Waveguide Propagation Based On Yb: YVO <4> And Its Laser Q - Switched Properties

The waveguide is the structure that limit the light propagation in 3D space, and the materials’ refractive index is different. Currently, the integrated photonics is rapidly developing. In order to enhance the photonics information transmission and processing capability, the integrated and miniaturized waveguide is designed.In the paper, the basic structure and preparation method of waveguide was designed.Used the classical optical theory and electromagnetism as the theoretical basis, from the point of geometrical optics, Maxwell equations and boundary conditions, the transmission path of a light wave in the waveguide was obtained and the wave equation was deduced. With the widely application of complex structure waveguide,the ordinary theoretical analysis was very difficult to get the accurate analytic solution.The paper described basic solution of beam propagation method, and used the finite beam propagation method to solve the wave equation, then the mathematical expressions of finite beam propagation method was derived.In order to design low loss, high efficiency waveguide, the Yb:YVO4 crystal was used as the medium material, using Rsoft software simulate the transverse modes of channel waveguide by changing the parameters of waveguide structure.
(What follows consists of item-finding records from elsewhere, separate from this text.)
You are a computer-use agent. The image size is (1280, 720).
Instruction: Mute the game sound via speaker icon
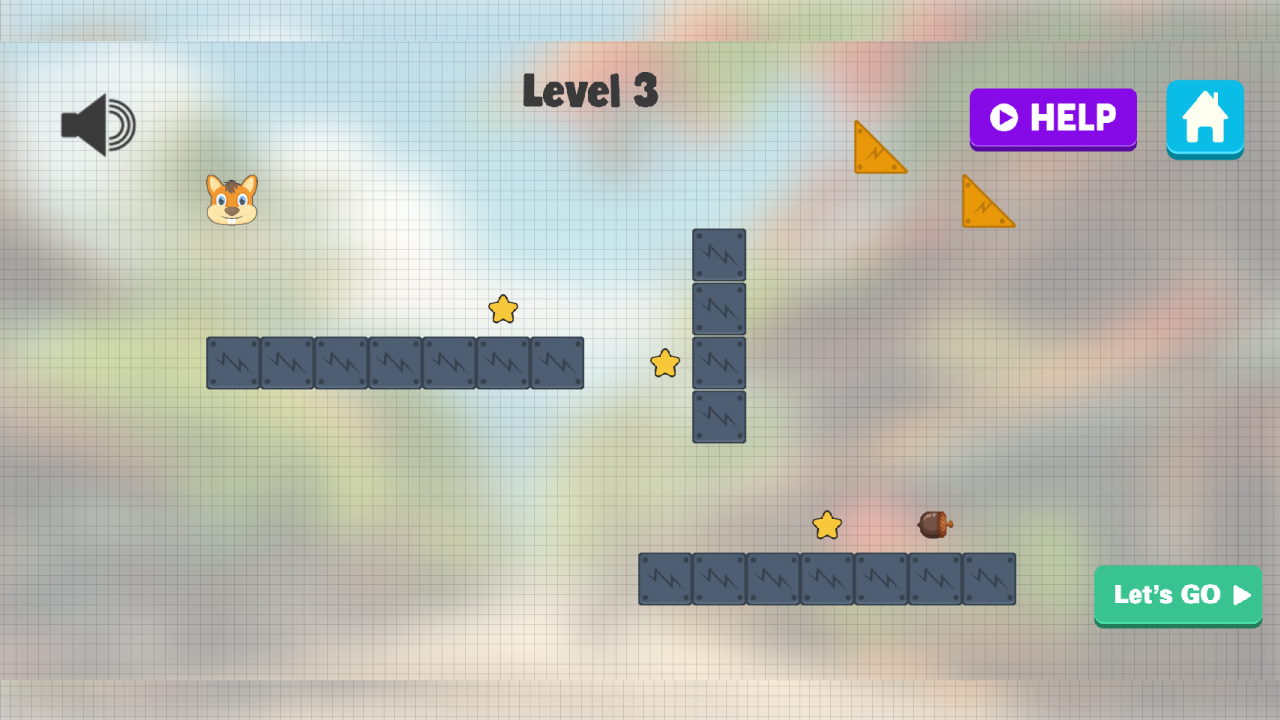[x=95, y=123]
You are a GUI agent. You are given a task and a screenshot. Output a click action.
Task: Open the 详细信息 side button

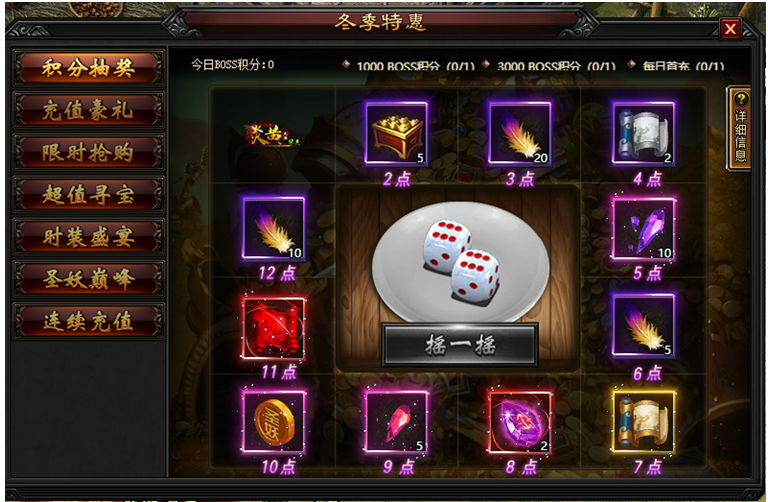[x=740, y=128]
In the Single waveguide, transverse dimension of the spot was controlled by waveguide’s width,and the longitudinal dimension of the spot was controlled by waveguide’s depth.When the width was equal to the depth, the spot was a round spot and if increased their value, the spot size also increased. The result of double-line waveguide was different with the single waveguide, the light field distribution was connected with the double-line distance. And with the increasing of depth and width value, spot size became smaller and then stable, if continue to increase the value, the spot size grow larger.Finally, the passive Q-switching laser performance of Yb:YVO4 crystal was discussed.Producing an average output power was 0.87 W at a pulse repetition rate of 71.4 k Hz,and the slope efficiency was 31.25%. Making use of a Cr4+:YAG crystal plate as the saturable absorber, and its initial transmission was as high as 99.3%. The resulting peak power, pulse energy,and duration, were 0.14 k W, 12.2 J, and 87 ns, respectively.